Only Brains Align with Brains: Cross-Region Alignment Patterns Expose Limits of Normative Models
Larissa Höfling, Matthias Tangemann, Lotta Piefke, Susanne Keller, Katrin Franke + 1 more
TLDR
This paper introduces 'alignment patterns' to improve brain-model alignment benchmarks, revealing current methods' limitations and a need for stronger evidence.
Key contributions
- Current brain-model alignment benchmarks lack discriminative power and robustness.
- Proposes 'alignment patterns' – cross-region functional relationships – as a new, stronger alignment criterion.
- Alignment Pattern Analysis (APA) shows even top models fail to reproduce stable brain alignment patterns.
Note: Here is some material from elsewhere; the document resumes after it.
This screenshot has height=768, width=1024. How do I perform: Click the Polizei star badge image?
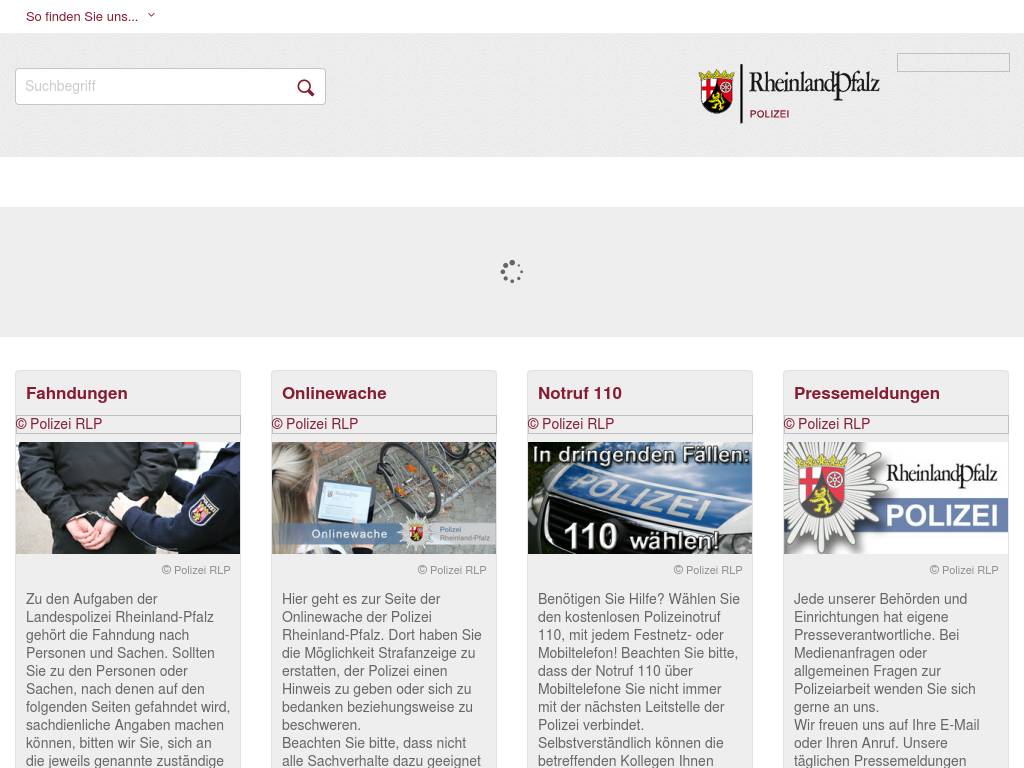(896, 498)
- Argues for clearer distinction between models as predictive tools vs. computational models of the brain.
Why it matters
This paper addresses critical limitations in current brain-model alignment benchmarks, which are vital for understanding biological vision and developing advanced AI. By introducing 'alignment patterns,' it offers a more rigorous method to evaluate models, demanding stronger evidence for claims of computational similarity. This could lead to more accurate and biologically plausible AI systems.
Original Abstract
Neuroscientists and computer vision researchers use model-brain alignment benchmarks to compare artificial and biological vision systems. These benchmarks rank models according to alignment measures such as the similarity of representational geometry or the predictability of neural responses from model activations. However, recent works have identified a number of problems with these rankings, among them their lack of discriminative power and robustness, raising the conceptual question of what it means for a model to be brain-aligned. Here we introduce alignment patterns -- characteristic functional relationship profiles of each brain region to all others -- and propose that models should reproduce these patterns to qualify as brain-aligned. First, we apply a standard benchmarking pipeline to a broad spectrum of vision models of the BOLD Moments video fMRI dataset across visual regions of interest (ROIs). We find diverse models appear equivalent in their brain alignment, reflecting the lack of discriminative power of conventional alignment benchmarking pipelines. In contrast, alignment pattern analysis (APA) is a second-order structural consistency test: a model aligned to a given ROI should reproduce that ROI's characteristic cross-region alignment profile. Applying APA, we find that, while these patterns are highly stable across brains of different subjects, even top-ranked models often fail to capture them. Finally, we argue for a clearer distinction between the criteria a model must meet to serve as a tool versus as a computational model for human visual cortex. Conventional alignment measures may be sufficient for identifying neurally predictive models, but claims about computational or algorithmic similarity may require a stronger basis of evidence, including the reproducibility of relational alignment patterns.